Dengan tangan gemetar, Wei Chen menyentuh relik itu sekali lagi. Kali ini, cahaya merah membungkus tubuhnya, dan ia merasakan gelombang energi yang luar biasa mengalir ke dalam meridiannya. Matanya membelalak saat ia melihat visinya lagi—pria tua berjubah putih dan naga raksasa itu kembali muncul. "Kau… yang dipilih…" bisik suara pria tua itu. "Gunakan kekuatan ini… untuk melindungi… tapi waspadalah… jangan biarkan iblis batinmu menguasai…"
Wei Chen terbangun dari visinya, tubuhnya kini memancarkan aura putih yang bercampur dengan kilau merah samar. Ia merasa qi-nya melonjak ke tingkat yang tak pernah ia bayangkan sebelumnya, dan pedang kayunya kini memancarkan cahaya yang lebih terang. Dengan tekad baru, ia berlari kembali ke lapangan pertempuran, aura barunya membuat musuh-musuh kecil Sekte Naga Darah mundur ketakutan.
"Mo Tian!" teriak Wei Chen, suaranya menggema di tengah pertempuran. Ia melompat ke depan, berdiri di samping Li Qing, pedang kayunya terayun dengan kecepatan yang mengejutkan. Gelombang energi putih bercampur merah melesat, menghantam Mo Tian dan membuatnya terpental beberapa langkah ke belakang.
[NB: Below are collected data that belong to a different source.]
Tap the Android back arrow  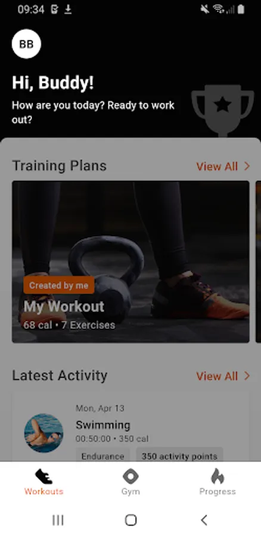pos(204,520)
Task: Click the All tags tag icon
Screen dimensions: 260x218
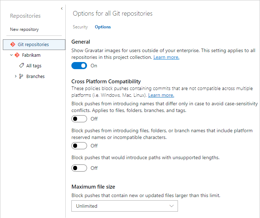Action: point(21,66)
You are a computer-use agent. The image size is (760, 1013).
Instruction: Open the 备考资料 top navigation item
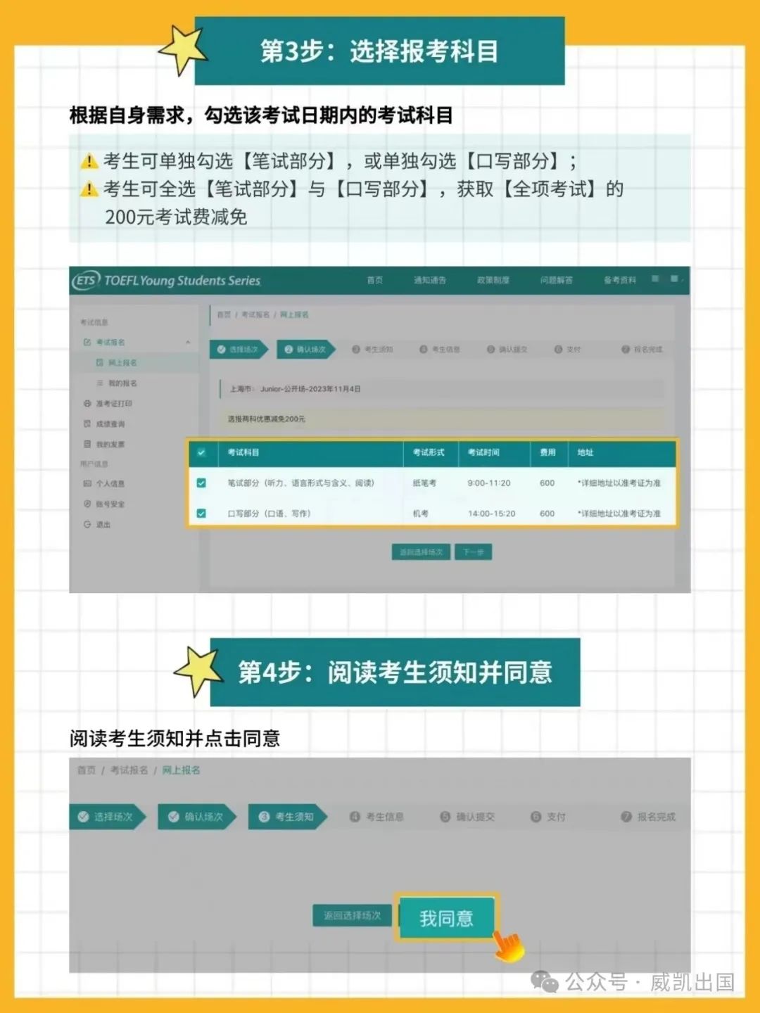619,280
Mo Tian menatap Wei Chen dengan mata membelalak, untuk pertama kalinya ada sedikit ketakutan di wajahnya. "Kau… kau sudah menyatu dengan relik itu?!" bentaknya, suaranya penuh amarah. "Tak apa… aku akan membunuhmu dan mengambil relik itu dari tubuhmu!"
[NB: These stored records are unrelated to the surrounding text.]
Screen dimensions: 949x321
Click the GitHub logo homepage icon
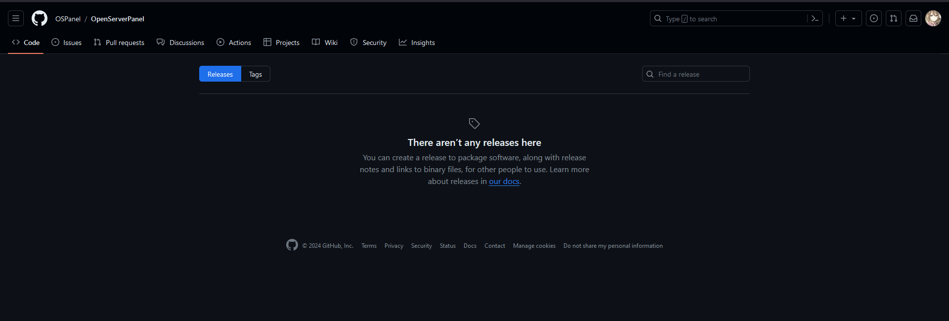(40, 19)
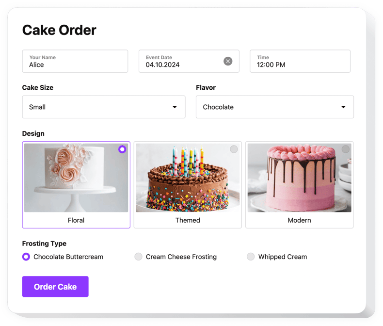This screenshot has height=326, width=383.
Task: Choose Chocolate Buttercream frosting option
Action: (26, 257)
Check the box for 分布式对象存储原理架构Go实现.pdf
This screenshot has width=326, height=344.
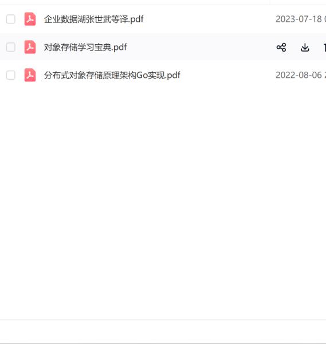pyautogui.click(x=10, y=75)

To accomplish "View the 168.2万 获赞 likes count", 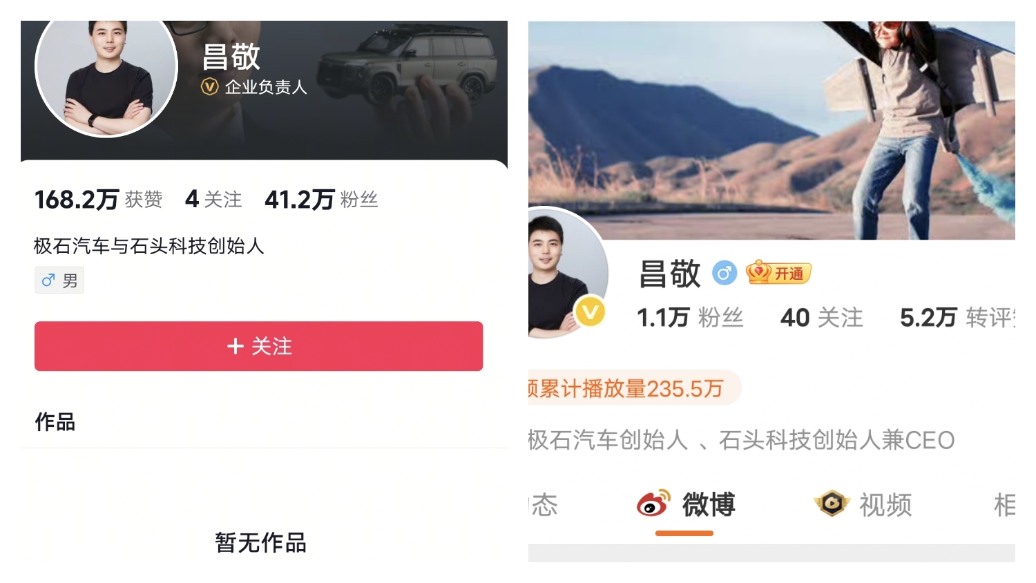I will click(98, 200).
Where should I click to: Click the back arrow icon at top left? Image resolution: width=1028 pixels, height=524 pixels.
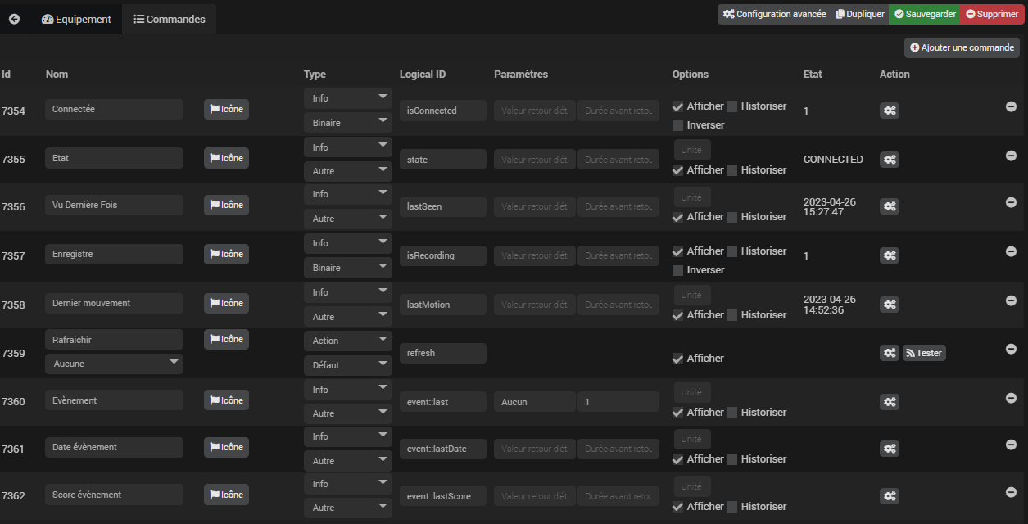point(14,19)
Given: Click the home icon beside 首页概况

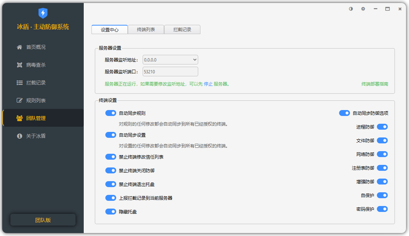Looking at the screenshot, I should click(20, 47).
Namun, sebelum Mo Tian bisa menyerang lagi, sebuah suara gemuruh tiba-tiba terdengar dari arah lembah. Sebuah kelompok kultivator dengan jubah biru dan putih muncul, dipimpin oleh seorang wanita cantik dengan kipas salju di tangannya. Itu adalah Sekte Bunga Salju, yang akhirnya tiba untuk membantu setelah Master Yun Xiao meminta bantuan mereka.
"Puncak Awan Suci, kami datang untuk membantu!" seru wanita itu, lalu mengayunkan kipasnya, mengirimkan badai salju yang membekukan puluhan murid Sekte Naga Darah dalam sekejap.
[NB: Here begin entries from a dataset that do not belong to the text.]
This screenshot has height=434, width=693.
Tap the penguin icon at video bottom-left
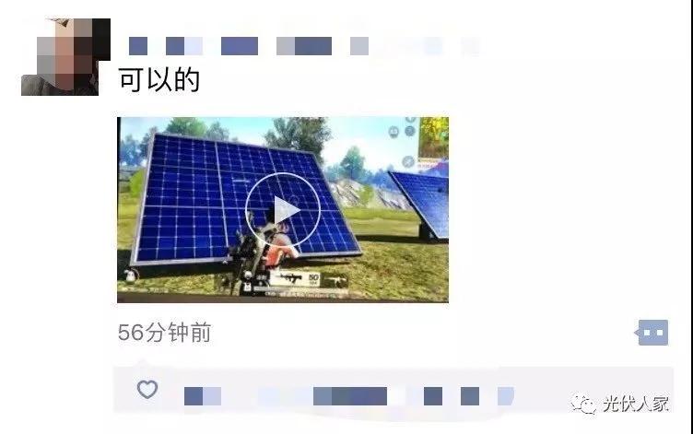tap(130, 276)
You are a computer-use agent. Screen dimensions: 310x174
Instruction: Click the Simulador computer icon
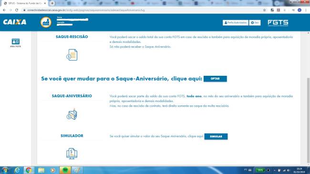(72, 154)
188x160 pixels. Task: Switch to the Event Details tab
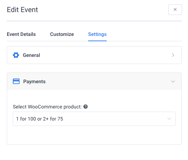pyautogui.click(x=21, y=34)
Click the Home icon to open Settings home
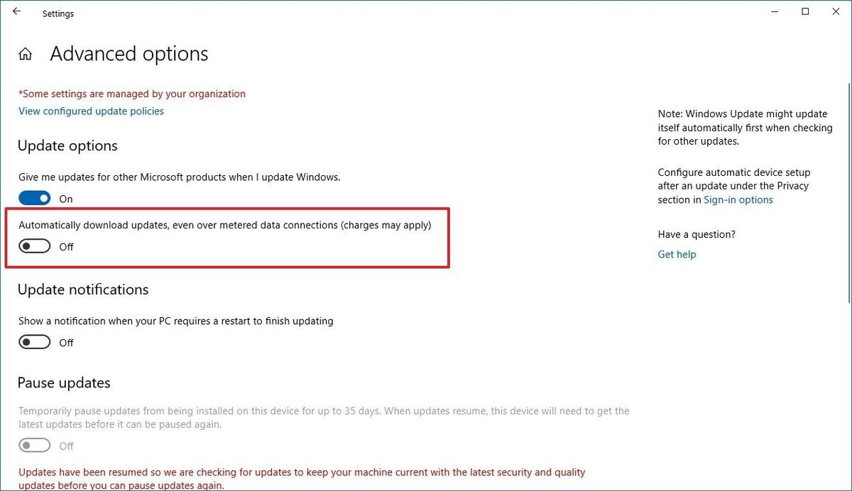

Dengan bantuan Sekte Bunga Salju, Tujuh Pedang Awan Suci mendapatkan napas baru. Wei Chen, dengan kekuatan barunya, berdiri di samping kakak-kakaknya, siap menghadapi Mo Tian dan pasukannya. Pertempuran ini belum selesai, tapi untuk pertama kalinya, Wei Chen merasa bahwa ia bukan lagi beban—ia adalah bagian dari kekuatan sekte yang ia cintai.